▸ YOUR OBJECTIVE
Of all the lines in the entries below, give again exactly those starting at the line containing "76 (201, 1656)" and ending at the line containing "Bảo lưu & hoàn phí (239, 2292)", both ends included, and no others.

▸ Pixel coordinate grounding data
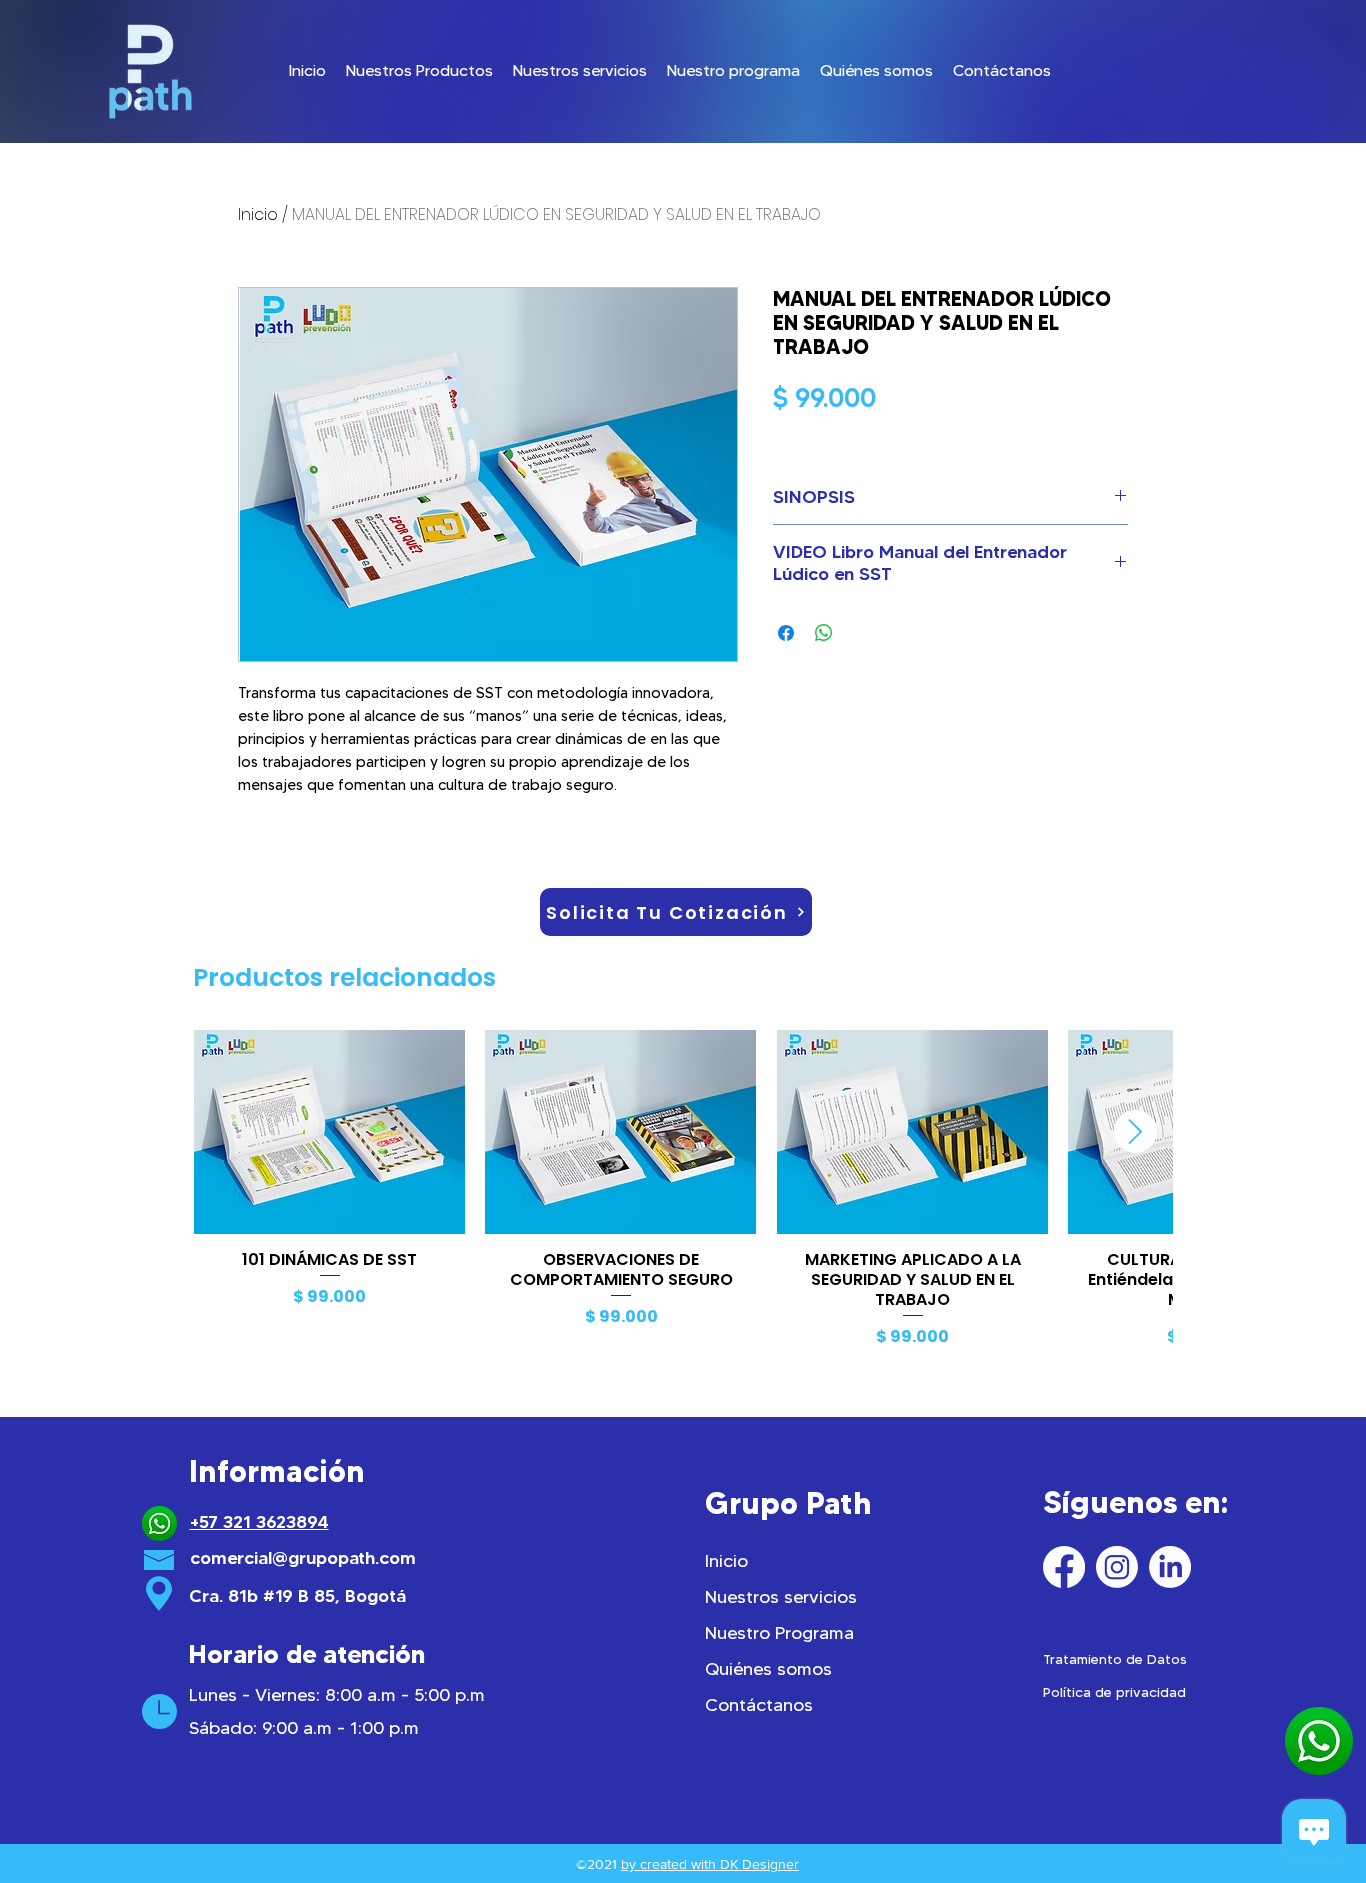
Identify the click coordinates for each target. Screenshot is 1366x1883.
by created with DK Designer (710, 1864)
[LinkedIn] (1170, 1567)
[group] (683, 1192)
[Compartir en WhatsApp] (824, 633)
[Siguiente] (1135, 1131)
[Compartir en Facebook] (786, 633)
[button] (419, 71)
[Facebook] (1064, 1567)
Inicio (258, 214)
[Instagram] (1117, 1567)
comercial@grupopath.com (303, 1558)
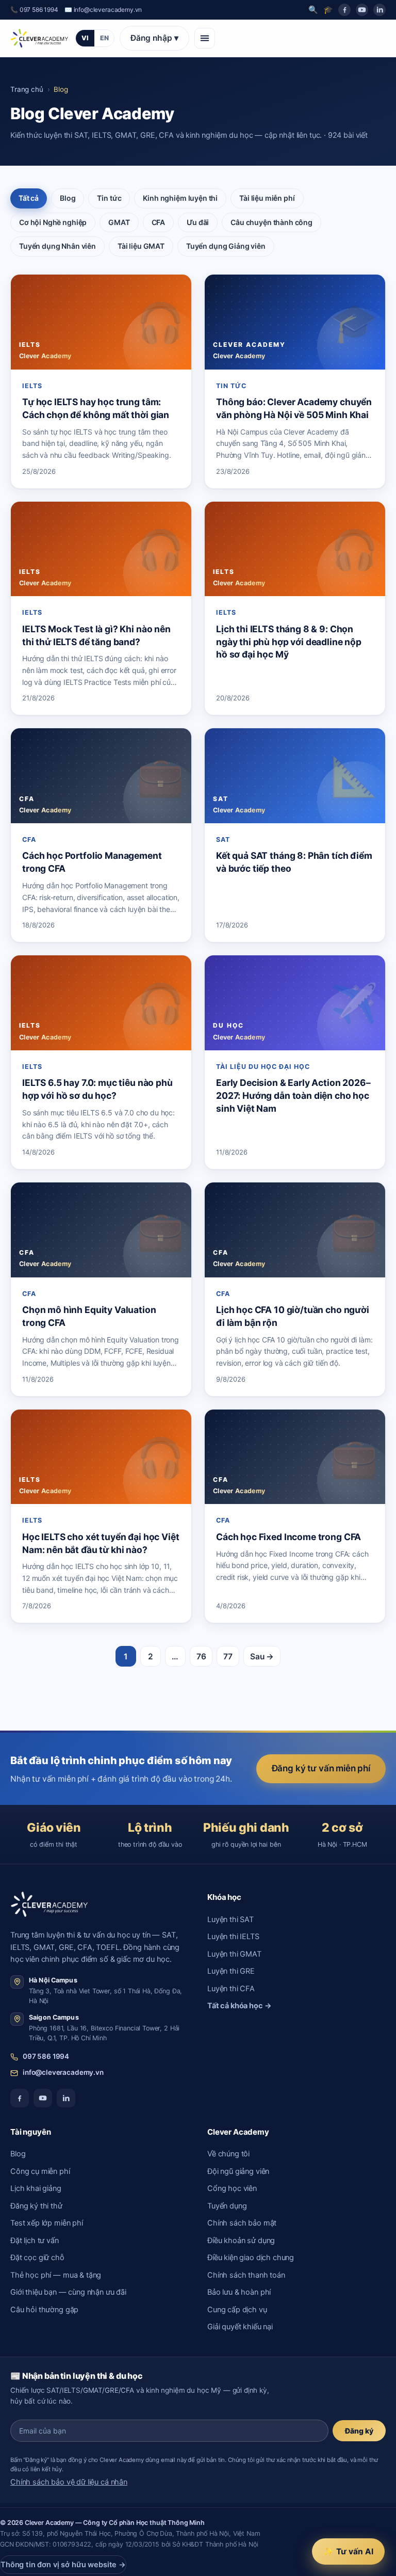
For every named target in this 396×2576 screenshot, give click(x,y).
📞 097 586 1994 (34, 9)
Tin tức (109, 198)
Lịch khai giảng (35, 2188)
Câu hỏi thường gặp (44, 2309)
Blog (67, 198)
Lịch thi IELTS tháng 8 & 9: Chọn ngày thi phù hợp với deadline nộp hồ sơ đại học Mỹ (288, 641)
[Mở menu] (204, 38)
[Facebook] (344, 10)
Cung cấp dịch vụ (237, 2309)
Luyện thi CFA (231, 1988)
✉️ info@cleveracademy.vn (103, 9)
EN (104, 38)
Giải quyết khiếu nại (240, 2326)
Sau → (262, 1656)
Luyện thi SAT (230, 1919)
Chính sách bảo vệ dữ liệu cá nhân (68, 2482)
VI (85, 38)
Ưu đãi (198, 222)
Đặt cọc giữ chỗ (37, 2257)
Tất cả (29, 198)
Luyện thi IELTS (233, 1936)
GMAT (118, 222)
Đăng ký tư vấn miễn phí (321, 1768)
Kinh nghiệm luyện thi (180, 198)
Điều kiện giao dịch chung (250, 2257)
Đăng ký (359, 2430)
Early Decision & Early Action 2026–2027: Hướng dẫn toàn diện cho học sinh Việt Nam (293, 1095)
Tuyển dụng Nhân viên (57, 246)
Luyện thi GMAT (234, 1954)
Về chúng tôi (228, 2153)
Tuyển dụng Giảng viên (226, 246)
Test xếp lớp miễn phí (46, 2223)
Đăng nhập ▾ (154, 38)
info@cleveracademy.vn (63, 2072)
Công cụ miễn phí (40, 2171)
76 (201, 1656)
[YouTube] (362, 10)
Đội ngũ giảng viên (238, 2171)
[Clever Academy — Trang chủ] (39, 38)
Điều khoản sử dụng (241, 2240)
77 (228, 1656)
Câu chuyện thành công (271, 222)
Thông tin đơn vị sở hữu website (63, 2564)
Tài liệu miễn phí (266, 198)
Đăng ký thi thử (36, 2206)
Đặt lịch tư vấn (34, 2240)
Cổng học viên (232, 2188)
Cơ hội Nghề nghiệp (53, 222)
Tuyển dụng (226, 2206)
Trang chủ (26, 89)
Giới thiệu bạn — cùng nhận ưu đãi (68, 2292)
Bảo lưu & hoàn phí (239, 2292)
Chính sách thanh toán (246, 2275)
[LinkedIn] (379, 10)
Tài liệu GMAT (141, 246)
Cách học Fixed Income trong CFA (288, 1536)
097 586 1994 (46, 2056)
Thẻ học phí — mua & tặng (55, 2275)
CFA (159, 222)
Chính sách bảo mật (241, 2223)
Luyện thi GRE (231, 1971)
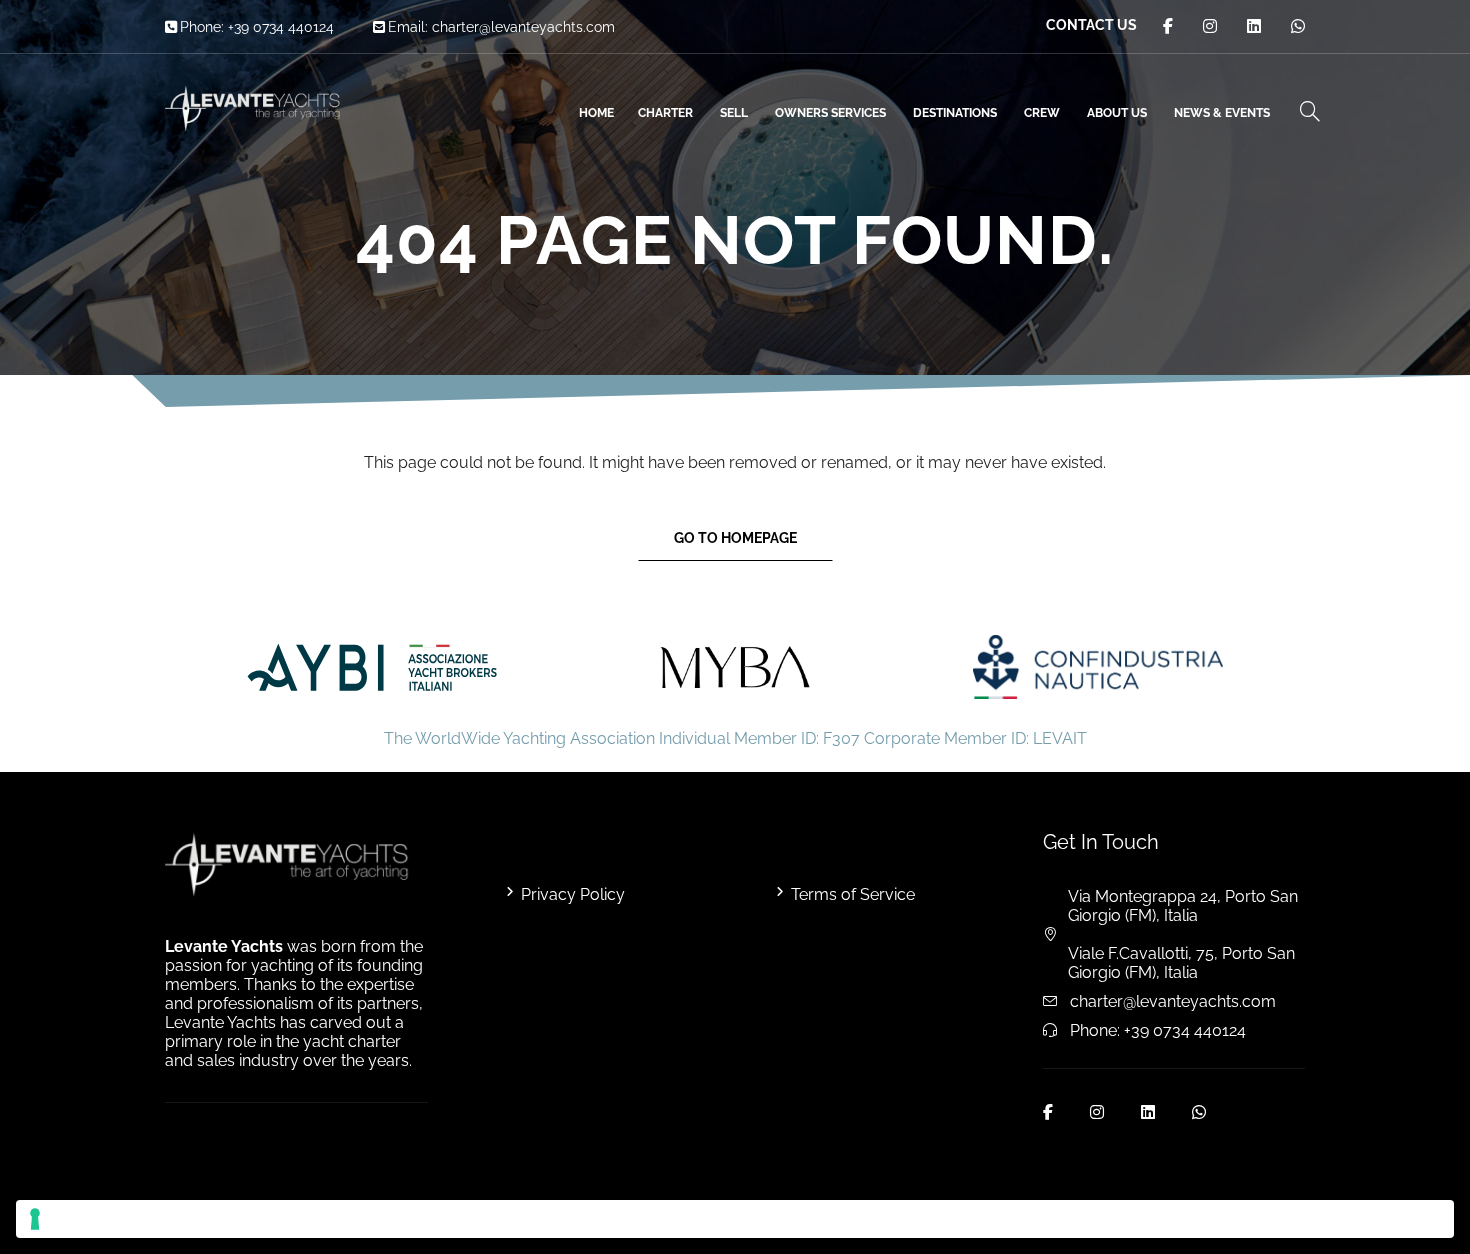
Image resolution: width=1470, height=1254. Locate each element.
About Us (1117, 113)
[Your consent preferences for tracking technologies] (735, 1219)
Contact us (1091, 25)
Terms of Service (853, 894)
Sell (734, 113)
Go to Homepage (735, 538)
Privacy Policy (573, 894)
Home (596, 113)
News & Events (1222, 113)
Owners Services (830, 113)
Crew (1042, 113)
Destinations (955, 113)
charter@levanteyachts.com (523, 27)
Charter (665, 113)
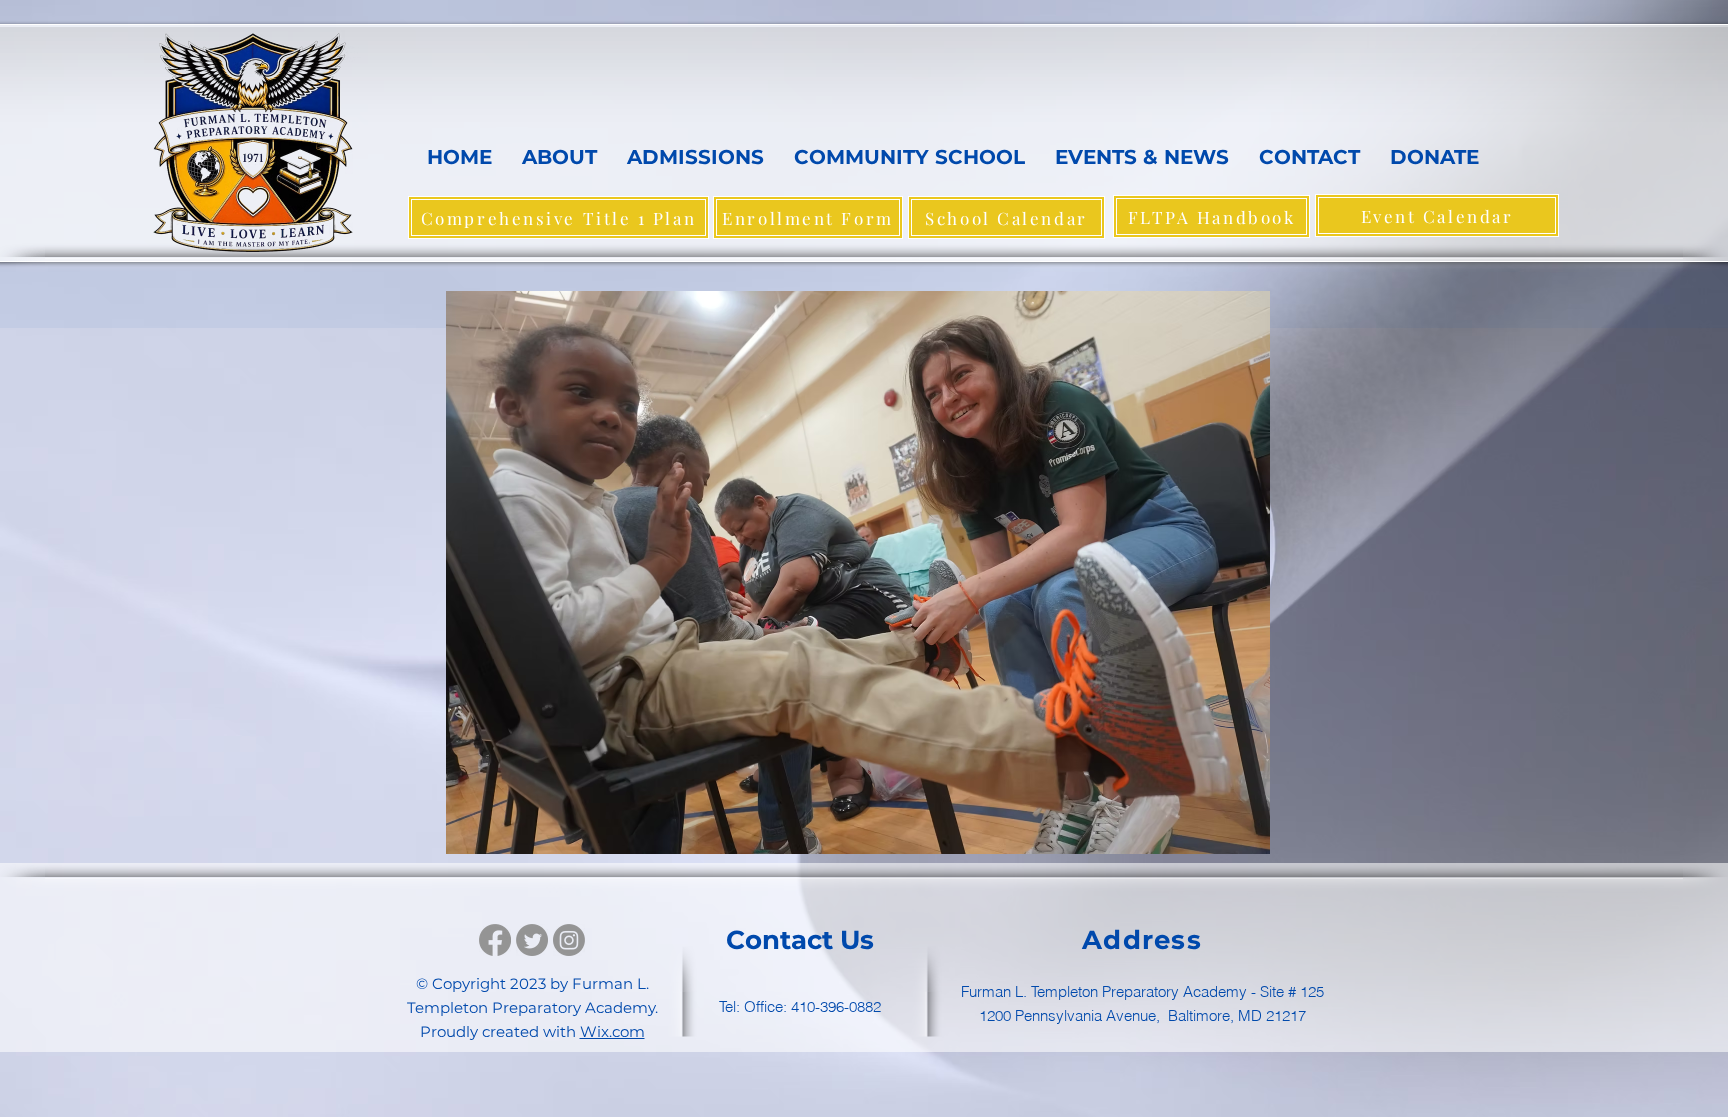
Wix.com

▸ ANSWER BOX
76 (201, 1656)
[YouTube] (362, 10)
Đội ngũ giảng viên (238, 2171)
[Clever Academy — Trang chủ] (39, 38)
Điều khoản sử dụng (241, 2240)
77 (228, 1656)
Câu chuyện thành công (271, 222)
Thông tin đơn vị sở hữu website (63, 2564)
Tài liệu miễn phí (266, 198)
Đăng ký thi thử (36, 2206)
Đặt lịch tư vấn (34, 2240)
Cổng học viên (232, 2188)
Cơ hội Nghề nghiệp (53, 222)
Tuyển dụng (226, 2206)
Trang chủ (26, 89)
Giới thiệu bạn — cùng nhận ưu đãi (68, 2292)
Bảo lưu & hoàn phí (239, 2292)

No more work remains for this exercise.